(ФРАГМЕНТ ДОКУМЕНТА):
=======

|
Вскоре после революции с дедом случилось несчастье. Он попал под поезд и
потерял руку. С этого момента семейству пришлось жить на ничтожную пенсию.
Семья была очень бедной, но, как и многие другие, неприхотливой и весьма
набожной. Все пели в церковном хоре, а мама продолжает эту традицию и сегодня.
Пение принесло ей даже некоторую известность: она многие годы выступала в
различных народных хорах и ансамблях. Есть даже выпущенная с ее участием
пластинка, запись которой проходила под руководством известных в 40-е годы
советских композиторов — братьев Покрасс. Но это к слову. Пение, безусловно,
помогало матери скрасить скромную, без особых ярких событий, жизнь.
Дед Михаил умер зимой 1941 года, то есть во время оккупации Таганрога
немцами. Взрослых мужчин в доме не было, и мы — я, мать и бабушка — разломали
забор и из гнилых досок сделали гроб, разбив руки в кровь, потом отвезли его на
нанятой подводе на кладбище, где и похоронили. Для меня это были первые
похороны близкого человека.
Отец, Федор Ильич Грушко, также был выходцем из бедной семьи. Его отец,
работавший кузнецом, умер от тифа еще до революции, оставив жену и тринадцать
детей-сирот. Федор, родившийся в 1903 году, был старшим из них, и на его плечи
легли основные заботы. Надо было поставить братьев и сестер на ноги, поэтому
мой будущий отец устроился учеником токаря на завод и вскоре освоил эту
профессию. Постепенно материальное положение семьи улучшалось.. Федор
познакомился с Александрой Михайловной Сидоренко, и в 1928 году они поженились.
Год спустя у них родился сын Юрий, который умер, не прожив и нескольких месяцев.
10 июля 1930 г. появился на свет я, единственный оставшийся в живых ребенок.
11
Корни и жизнь моих родителей типичны для России того времени. Вся их родня
была неграмотной, вместо подписи на документах ставили крест. Отец и мать имели
на двоих образование, которое можно приравнять, пожалуй, к трем классам
современной школы. Вместе с тем мои родственники обладали, независимо от
возраста, богатым жизненным опытом и здравым смыслом. Особенно мне была близка
бабушка по материнской линии, рассказами которой о жизни я заслушивался. Она
хорошо знала устное народное творчество, и, видимо, благодаря ей я рано
пристрастился к чтению.
В 1930 году, за несколько месяцев до моего рождения, отец получил работу на
крупном оружейном заводе в Подлипках (впоследствии — Калининград, а сейчас —
город Королев), неподалеку от Москвы. Год спустя ему предоставили квартиру, и
мама со мной тоже перебралась туда. Здесь же через несколько лет я пошел в
школу и к 1941 году окончил три класса. Детьми мы играли в красных и белых, так
же как на Западе играют в ковбоев и индейцев. Единственным осложнением было то,
что все хотели быть только красными, поэтому ожесточенные споры часто
заканчивались решением играть в «казаки-разбойники». Желающие стать
разбойниками, как ни странно, находились.

=======

(ЗАДАНИЯ ДЛЯ ВЫПОЛНЕНИЯ):
(1) Измените в воспоминаниях о семье отрывок от «Дед Михаил умер» до «году они поженились.», поставив «плетень» вместо «забор».
(2) В каком году, согласно воспоминаниям о семье, родился Федор Ильич Грушко?
(3) Продолжите воспоминания о семье, начав сразу после их последнего предложения.

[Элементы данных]
=======

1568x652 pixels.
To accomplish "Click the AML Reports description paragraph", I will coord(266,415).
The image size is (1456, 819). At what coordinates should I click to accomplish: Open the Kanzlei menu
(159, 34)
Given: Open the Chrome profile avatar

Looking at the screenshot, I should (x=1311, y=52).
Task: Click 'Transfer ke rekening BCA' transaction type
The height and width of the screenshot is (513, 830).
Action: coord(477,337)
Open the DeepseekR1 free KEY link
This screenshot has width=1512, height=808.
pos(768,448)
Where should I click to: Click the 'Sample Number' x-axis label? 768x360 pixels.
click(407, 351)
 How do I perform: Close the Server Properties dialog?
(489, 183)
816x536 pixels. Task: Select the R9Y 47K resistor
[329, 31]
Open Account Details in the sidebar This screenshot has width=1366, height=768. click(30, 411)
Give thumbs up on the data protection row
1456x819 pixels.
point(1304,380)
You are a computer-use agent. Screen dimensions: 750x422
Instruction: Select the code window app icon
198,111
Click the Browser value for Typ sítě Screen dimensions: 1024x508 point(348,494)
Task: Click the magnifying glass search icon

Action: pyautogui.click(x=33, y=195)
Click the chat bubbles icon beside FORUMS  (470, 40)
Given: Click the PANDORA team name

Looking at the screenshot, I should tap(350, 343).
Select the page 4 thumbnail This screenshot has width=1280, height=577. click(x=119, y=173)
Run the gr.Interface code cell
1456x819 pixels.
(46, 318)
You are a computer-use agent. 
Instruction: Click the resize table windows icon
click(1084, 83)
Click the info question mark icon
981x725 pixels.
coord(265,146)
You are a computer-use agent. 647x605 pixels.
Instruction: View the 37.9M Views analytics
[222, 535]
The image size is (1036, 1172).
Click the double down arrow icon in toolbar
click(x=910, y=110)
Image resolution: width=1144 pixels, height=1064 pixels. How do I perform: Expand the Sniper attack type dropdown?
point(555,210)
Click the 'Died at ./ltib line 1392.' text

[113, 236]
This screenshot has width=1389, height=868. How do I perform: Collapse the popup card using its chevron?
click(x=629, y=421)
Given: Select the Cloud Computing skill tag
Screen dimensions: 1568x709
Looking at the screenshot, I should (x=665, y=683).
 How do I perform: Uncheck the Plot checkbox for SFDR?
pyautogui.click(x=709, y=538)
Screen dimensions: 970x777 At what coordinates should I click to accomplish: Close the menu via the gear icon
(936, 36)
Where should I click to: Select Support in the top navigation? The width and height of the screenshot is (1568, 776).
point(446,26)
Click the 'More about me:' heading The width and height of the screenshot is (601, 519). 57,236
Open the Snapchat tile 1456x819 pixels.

=======

(ОТВЕТЫ ПО ЗАДАНИЯМ):
(1)
Дед Михаил умер зимой 1941 года, то есть во время оккупации Таганрога
немцами. Взрослых мужчин в доме не было, и мы — я, мать и бабушка — разломали
плетень и из гнилых досок сделали гроб, разбив руки в кровь, потом отвезли его на
нанятой подводе на кладбище, где и похоронили. Для меня это были первые
похороны близкого человека.
Отец, Федор Ильич Грушко, также был выходцем из бедной семьи. Его отец,
работавший кузнецом, умер от тифа еще до революции, оставив жену и тринадцать
детей-сирот. Федор, родившийся в 1903 году, был старшим из них, и на его плечи
легли основные заботы. Надо было поставить братьев и сестер на ноги, поэтому
мой будущий отец устроился учеником токаря на завод и вскоре освоил эту
профессию. Постепенно материальное положение семьи улучшалось.. Федор
познакомился с Александрой Михайловной Сидоренко, и в 1928 году они поженились.

(2) В 1903 году.

(3)
Помню, что нас ошарашивало и пугало, когда появлялись слухи об аресте
«врагов народа». Я не мог поверить, что родители моих приятелей вообще могли
быть чьими-либо врагами. Однажды на уроке наша учительница Елена Васильевна
достала учебник и сказала: «Дети, откройте учебник на пятой странице. Возьмите
ножницы, вырежьте портрет маршала Тухачевского и выбросьте его. Дело в том, что
он оказался врагом народа».
На картинке был изображен красивый и бравый военный. К тому же маршал,
герой гражданской войны, чьи подвиги описывались в учебнике. Как он мог быть
врагом народа? Все это казалось очень странным.
Конец 20-х и 30-е годы проходили под знаком кампании против Троцкого,
Бухарина и других противников Сталина. «Троцкизм» и «троцкист» превратились в
ругательные слова. Нам внушали мысль о том, что Троцкий является олицетворением
коварства и измены, а мы даже не могли понять толком, что же он натворил.
Сегодня-то мы знаем больше, а тогда вынуждены были довольствоваться
объяснениями, что «враги народа» встали на путь разрушения страны, расплодили
повсюду шпионов, а Троцкий был главным из них. А в такой обстановке не казалось
таким уж и невозможным, что и маршал Тухачевский оказался в их компании.
Но даже если у простых людей и появлялись некоторые сомнения в
достоверности обвинений, события лета 1941 года затмили все остальное.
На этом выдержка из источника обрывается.